Wednesday, April 1, 2026

Burn After Reading

 Fiction by Catherine Ryan Howard


Emily Joyce is a writer who can’t seem to write anymore. She wrote a bestselling novel and accepted a large advance to write a follow up book. Then, somehow, six years went by without said follow up book materializing. Now she’s surviving on a dead end job and just hoping that Morningstar, the publishing house, has forgotten about her. 

But then Morningstar decides they need a ghostwriter and that Emily is going to have to repay them by being one. So Emily ends up interviewing a famous athlete who may or may not have killed his wife. 

This was an exciting thriller with several surprises. I love this author!


I also read recently by this author: Rewind

The Last Word

 Fiction by Taylor Adams 


Emma Carpenter is house sitting for the winter in a lonely beach home on the Pacific coast. She is grieving deeply, escaping through binge-reading, and flirting with suicide. But when a murderer comes after her, she will discover that she doesn’t really want to die. Still, she might be killed anyway…

This book had twist after twist after twist. I loved it!


I also read by this author: Eyeshot

Sunday, March 29, 2026

Murder in Disguise

 Fiction by Mary Miley

This is a mystery set in the 1920’s. Jessie Beckett is a former vaudeville child performer and is now working as an assistant script girl for a Hollywood studio. When her friend Barbara’s husband is murdered, Jessie investigates. 

This was a lighthearted story with some surprises. 

Saturday, March 28, 2026

The Break Up Artist

Audible Original Fiction by Erin Clark and Laura Lovely


Zelda is a wheelchair user and an assistant in an advertising firm. She is hoping to move up into a more creative role as soon as she can, but her boss seems uninterested in promoting her. Besides that, she’s still reeling from her mother’s death and her father’s hasty remarriage. She needs an outlet, and she finds it in the role of The Break Up Artist, anonymously writing scathing letters for people who want to quickly end their relationships.

But what happens if she actually meets a real person who has been on the receiving end of one of her angry missives? And what if it’s a good looking guy she just might fall in love with?

It’s obvious what will happen here; still this story was engaging and had some funny parts. It’s a pretty good straight romance. 


I also listened to recently by Audible Originals: The Kaiju Preservation Society 

Wednesday, March 25, 2026

Lady in the Lake

 Fiction by Laura Lippman


This was a slow-moving mystery story set in the late sixties. The characters were believable but not always sympathetic. It was okay but not great.

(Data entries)

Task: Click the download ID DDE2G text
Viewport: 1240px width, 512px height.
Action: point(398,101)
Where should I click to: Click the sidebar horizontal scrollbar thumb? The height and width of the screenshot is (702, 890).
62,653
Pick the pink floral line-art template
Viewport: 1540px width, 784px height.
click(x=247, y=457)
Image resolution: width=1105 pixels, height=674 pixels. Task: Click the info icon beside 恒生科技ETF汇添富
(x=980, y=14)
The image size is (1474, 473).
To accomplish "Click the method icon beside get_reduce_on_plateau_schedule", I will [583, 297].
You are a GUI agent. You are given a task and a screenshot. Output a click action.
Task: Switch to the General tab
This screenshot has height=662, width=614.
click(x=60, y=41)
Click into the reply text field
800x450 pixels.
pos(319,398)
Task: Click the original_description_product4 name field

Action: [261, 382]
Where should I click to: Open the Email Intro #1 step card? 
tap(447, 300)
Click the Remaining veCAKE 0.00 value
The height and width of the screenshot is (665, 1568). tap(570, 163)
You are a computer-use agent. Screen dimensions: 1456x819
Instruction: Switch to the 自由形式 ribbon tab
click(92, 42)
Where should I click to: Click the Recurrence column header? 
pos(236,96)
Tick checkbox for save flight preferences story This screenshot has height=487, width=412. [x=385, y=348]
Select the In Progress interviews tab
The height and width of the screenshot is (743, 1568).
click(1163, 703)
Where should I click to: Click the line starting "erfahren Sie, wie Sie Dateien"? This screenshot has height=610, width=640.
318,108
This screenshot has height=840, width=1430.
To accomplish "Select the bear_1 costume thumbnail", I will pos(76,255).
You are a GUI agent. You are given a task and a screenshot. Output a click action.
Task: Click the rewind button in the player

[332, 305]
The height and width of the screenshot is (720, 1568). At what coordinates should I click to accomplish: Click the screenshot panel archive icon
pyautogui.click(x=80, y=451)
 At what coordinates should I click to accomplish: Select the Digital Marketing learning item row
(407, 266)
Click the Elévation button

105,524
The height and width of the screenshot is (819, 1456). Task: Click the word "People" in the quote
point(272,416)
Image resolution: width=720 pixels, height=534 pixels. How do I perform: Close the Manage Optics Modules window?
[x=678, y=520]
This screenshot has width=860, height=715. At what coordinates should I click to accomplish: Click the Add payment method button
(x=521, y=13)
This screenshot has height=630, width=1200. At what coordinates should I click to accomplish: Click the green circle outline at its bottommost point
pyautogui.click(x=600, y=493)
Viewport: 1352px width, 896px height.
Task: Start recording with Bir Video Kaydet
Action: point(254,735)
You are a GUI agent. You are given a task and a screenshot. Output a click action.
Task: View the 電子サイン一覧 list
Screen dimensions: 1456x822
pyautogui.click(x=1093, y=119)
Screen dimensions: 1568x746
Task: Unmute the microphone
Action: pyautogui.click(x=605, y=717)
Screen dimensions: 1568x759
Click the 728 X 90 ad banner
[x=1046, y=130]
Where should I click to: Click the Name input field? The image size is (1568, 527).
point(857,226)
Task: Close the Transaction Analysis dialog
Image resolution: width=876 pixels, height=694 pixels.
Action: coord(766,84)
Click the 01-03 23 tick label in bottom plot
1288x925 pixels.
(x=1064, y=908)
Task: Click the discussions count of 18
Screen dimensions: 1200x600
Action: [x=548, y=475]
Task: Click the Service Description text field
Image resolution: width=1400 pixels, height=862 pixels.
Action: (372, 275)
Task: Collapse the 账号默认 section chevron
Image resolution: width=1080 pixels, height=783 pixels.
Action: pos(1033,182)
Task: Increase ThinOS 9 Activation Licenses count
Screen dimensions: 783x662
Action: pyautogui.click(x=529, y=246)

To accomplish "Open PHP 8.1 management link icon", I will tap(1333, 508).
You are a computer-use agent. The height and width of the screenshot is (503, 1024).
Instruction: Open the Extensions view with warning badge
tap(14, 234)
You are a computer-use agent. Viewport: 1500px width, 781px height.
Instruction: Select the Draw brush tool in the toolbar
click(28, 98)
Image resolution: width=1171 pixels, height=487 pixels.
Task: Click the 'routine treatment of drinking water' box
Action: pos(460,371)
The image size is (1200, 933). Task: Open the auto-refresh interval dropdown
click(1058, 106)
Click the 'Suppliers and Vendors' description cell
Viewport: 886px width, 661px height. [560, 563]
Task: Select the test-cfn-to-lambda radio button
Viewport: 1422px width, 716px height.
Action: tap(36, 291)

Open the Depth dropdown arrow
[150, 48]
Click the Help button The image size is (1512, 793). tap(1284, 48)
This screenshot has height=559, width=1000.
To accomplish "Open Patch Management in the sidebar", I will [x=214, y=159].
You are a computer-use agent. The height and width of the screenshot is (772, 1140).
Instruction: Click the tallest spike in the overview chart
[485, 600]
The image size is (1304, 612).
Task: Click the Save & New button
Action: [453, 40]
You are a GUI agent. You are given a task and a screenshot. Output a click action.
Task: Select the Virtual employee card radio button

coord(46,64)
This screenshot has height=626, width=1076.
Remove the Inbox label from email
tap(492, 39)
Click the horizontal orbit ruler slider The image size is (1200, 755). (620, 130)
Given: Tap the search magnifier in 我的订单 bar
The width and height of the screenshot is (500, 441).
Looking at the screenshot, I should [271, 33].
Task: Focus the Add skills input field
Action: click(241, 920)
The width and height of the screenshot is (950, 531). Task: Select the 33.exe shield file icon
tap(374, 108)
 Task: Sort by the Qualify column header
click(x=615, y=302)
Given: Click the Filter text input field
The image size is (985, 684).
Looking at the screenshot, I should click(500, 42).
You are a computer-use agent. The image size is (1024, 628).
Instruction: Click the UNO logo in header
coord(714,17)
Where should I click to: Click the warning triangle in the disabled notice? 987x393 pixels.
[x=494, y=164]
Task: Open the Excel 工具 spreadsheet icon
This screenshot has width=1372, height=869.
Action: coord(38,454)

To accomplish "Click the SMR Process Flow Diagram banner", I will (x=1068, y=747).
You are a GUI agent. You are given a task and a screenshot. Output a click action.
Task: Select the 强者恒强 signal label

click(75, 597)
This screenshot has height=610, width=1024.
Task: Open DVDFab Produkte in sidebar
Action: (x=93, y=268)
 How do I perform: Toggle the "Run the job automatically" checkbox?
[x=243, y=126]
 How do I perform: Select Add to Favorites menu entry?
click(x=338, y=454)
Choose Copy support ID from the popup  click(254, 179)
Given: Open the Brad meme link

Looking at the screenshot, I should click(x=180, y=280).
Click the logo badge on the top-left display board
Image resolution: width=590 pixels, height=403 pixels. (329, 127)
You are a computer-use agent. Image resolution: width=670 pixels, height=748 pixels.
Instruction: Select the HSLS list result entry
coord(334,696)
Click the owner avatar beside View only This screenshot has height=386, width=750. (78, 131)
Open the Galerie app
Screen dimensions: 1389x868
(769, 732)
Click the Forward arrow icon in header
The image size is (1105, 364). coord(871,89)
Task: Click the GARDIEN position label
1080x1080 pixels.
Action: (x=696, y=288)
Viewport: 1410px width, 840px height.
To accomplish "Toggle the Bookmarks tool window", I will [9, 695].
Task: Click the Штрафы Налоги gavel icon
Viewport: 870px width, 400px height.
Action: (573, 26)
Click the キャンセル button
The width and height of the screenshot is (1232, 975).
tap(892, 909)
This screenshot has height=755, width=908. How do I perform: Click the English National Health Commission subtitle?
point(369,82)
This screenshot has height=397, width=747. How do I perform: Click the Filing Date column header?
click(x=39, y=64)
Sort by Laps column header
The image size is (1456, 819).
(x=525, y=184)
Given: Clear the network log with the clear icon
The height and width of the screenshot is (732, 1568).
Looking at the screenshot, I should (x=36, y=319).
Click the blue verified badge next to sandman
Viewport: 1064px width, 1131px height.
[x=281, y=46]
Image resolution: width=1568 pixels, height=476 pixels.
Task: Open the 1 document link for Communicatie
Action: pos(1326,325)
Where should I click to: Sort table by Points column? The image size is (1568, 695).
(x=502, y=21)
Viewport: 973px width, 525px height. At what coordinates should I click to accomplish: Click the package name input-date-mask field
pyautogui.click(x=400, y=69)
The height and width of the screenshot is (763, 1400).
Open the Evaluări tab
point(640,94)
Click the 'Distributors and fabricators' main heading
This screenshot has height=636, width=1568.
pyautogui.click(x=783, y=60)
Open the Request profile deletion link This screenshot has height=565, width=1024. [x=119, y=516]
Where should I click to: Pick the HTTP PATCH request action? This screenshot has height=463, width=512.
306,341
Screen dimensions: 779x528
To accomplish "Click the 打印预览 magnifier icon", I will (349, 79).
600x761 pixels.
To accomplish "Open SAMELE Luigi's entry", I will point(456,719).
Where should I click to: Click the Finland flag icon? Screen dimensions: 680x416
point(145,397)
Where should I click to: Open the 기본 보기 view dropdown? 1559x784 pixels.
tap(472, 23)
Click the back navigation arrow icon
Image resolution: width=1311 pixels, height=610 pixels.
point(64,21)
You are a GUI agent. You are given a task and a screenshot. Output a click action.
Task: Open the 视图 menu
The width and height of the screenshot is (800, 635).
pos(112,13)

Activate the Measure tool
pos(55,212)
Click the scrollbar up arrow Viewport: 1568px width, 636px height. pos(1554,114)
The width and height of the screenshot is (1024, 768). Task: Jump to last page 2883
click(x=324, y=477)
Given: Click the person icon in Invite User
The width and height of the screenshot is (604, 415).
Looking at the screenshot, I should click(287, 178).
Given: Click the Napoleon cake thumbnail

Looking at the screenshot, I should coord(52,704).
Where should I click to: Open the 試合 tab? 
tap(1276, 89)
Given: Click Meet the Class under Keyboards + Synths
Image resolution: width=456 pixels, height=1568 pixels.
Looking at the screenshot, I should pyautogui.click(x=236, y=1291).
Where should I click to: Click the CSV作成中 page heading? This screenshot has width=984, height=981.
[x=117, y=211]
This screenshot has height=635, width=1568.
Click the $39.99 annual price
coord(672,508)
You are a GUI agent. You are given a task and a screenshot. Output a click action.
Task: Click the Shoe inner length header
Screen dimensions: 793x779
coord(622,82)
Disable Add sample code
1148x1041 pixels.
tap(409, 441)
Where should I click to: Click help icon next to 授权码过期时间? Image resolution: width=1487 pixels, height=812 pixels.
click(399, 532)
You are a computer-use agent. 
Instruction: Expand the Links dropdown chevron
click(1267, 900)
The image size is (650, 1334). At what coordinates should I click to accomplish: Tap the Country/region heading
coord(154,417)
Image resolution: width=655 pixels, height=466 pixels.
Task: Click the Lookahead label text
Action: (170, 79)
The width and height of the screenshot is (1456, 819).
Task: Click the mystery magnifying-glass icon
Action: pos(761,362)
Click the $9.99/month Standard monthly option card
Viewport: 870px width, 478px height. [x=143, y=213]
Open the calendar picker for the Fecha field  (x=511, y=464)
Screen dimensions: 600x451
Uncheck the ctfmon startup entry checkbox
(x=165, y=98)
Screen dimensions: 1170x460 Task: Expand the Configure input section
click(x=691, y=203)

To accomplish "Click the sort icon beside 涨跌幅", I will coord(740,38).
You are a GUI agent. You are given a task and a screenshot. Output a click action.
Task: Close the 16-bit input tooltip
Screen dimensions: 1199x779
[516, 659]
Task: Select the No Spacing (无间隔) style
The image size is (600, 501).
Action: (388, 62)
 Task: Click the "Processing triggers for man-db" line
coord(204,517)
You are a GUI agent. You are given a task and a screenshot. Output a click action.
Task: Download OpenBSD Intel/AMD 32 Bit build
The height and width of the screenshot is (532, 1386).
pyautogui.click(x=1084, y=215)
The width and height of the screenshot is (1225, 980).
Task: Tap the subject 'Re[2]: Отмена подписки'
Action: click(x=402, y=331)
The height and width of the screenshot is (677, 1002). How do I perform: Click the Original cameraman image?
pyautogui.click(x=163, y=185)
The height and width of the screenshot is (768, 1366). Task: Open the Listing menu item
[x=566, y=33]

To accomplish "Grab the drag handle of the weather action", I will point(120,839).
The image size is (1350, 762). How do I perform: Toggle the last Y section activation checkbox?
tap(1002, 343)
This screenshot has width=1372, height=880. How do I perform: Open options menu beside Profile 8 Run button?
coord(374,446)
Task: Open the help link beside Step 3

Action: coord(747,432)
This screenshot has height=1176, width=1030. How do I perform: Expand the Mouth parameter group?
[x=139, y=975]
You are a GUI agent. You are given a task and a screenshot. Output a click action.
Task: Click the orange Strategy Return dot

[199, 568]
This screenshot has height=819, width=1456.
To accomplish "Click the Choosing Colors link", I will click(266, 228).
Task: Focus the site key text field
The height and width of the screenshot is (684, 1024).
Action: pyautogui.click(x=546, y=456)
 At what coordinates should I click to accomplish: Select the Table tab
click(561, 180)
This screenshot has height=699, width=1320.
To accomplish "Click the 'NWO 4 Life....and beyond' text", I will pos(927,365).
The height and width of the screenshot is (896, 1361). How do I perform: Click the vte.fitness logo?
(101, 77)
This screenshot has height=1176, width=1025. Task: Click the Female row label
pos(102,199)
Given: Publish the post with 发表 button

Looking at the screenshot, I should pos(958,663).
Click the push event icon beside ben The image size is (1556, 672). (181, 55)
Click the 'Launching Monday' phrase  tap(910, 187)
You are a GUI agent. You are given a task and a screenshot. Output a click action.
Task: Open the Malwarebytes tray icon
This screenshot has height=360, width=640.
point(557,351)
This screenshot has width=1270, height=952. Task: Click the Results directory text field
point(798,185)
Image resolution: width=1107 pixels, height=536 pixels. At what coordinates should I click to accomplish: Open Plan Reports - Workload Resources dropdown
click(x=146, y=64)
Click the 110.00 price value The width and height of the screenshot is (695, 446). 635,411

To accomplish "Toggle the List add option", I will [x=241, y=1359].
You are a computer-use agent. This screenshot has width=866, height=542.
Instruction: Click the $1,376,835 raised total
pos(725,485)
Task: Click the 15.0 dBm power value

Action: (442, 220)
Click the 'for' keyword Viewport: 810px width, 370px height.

• ACTIONS TO TAKE
(a) Answer these from the book reviews:
(i) How many years went by without Emily Joyce's follow-up book?
(ii) Where is Emma Carpenter house sitting for the winter?
(iii) In what decade is Murder in Disguise set?
(b) Print the passage of the book reviews that begins at the words "Audible Original Fiction" and stops after "good straight romance.".
These rows have no connection to the book reviews.

• EXERCISE ANSWERS
(a)
(i) Six years.
(ii) In a lonely beach home on the Pacific coast.
(iii) The 1920s.

(b)
Audible Original Fiction by Erin Clark and Laura Lovely


Zelda is a wheelchair user and an assistant in an advertising firm. She is hoping to move up into a more creative role as soon as she can, but her boss seems uninterested in promoting her. Besides that, she’s still reeling from her mother’s death and her father’s hasty remarriage. She needs an outlet, and she finds it in the role of The Break Up Artist, anonymously writing scathing letters for people who want to quickly end their relationships.

But what happens if she actually meets a real person who has been on the receiving end of one of her angry missives? And what if it’s a good looking guy she just might fall in love with?

It’s obvious what will happen here; still this story was engaging and had some funny parts. It’s a pretty good straight romance.